The compliment was fluffy, made of spun sugar and nothing more. Who was this man and what did he want? Surely there was no harm in having a drink on a Saturday afternoon. Where else could she go? Home to cry a little more?

“I’ll have a coffee and a Bloody Mary,” Hunter said, pointing to a nearby table where a tall glass looked tempting and sweaty, the celery stalk growing in the thick peppery liquid.

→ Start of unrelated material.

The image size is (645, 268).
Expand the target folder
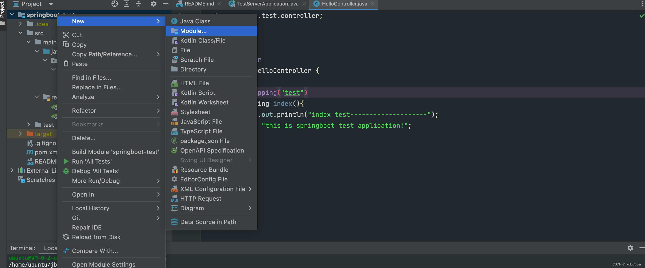pyautogui.click(x=20, y=134)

“Perfect combination,” Darla said, and winked at Ella.

Darla dropped one menu on the table, on Hunter’s side, and walked away, tossing words over her shoulder. “I’ll be right back with your drinks.”

“Have you always lived here?” he asked, his focus returning to Ella.

“About 9 years. This is home now.”

“Lucky you.”

“Lucky me?” Ella shook her head. It was something he probably said in every town. Lucky you, he’d say. Tell me about living here. “So, why are you visiting all these towns?”

“I’m writing about them. That’s what I do. I’m a writer.”

“Oh,” she said. “Like a tourist book?” She leaned closer to see his eyes, which were brown but not just brown — boring word. They were different shades of brown, like yarn, something rich with a little gold inside.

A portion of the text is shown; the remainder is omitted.